Reputation: 836
I encountered a bug where I couldn't match two seemingly 'identical' strings together. For example, the following two strings fail to match: "sample" and "sample".
To replicate the issue, one can run the following in Clojure.
(= "sample" "sample") ; returns false
After an hour of frustrated debugging, I discovered that there was a zero-width space at the front of the second string! Removing it from this particular example via a backspace is trivial. However I have a database of strings that I'm matching, and it seems like there are multiple strings facing this issue. My question is: is there a general method to trim zero-width spaces in Clojure?
Some method's I've tried:
(count (clojure.string/trim "abc")) ; returns 4
(count (clojure.string/replace "abc" #"\s" "")) ; returns 4
This thread Remove zero-width space characters from a JavaScript string does provide a solution with regular expressions that works in this example, i.e.
(count (clojure.string/replace "abc" #"[\u200B-\u200D\uFEFF]" "")) ; returns 3
However, as stated in the post itself, there are many other potential ascii characters that may be invisible. So I'm still interested if there's a more general method that doesn't rely on listing all possible invisible unicode symbols.

Information shown:
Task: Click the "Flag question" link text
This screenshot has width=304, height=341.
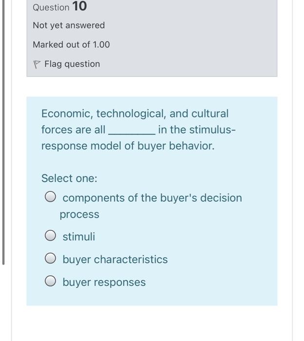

What this task involves: Quote the Clojure zero-width space post above word for word, starting with "To replicate the" and going on through "this example, i.e.".

Exercise solution:
To replicate the issue, one can run the following in Clojure.
(= "sample" "sample") ; returns false
After an hour of frustrated debugging, I discovered that there was a zero-width space at the front of the second string! Removing it from this particular example via a backspace is trivial. However I have a database of strings that I'm matching, and it seems like there are multiple strings facing this issue. My question is: is there a general method to trim zero-width spaces in Clojure?
Some method's I've tried:
(count (clojure.string/trim "abc")) ; returns 4
(count (clojure.string/replace "abc" #"\s" "")) ; returns 4
This thread Remove zero-width space characters from a JavaScript string does provide a solution with regular expressions that works in this example, i.e.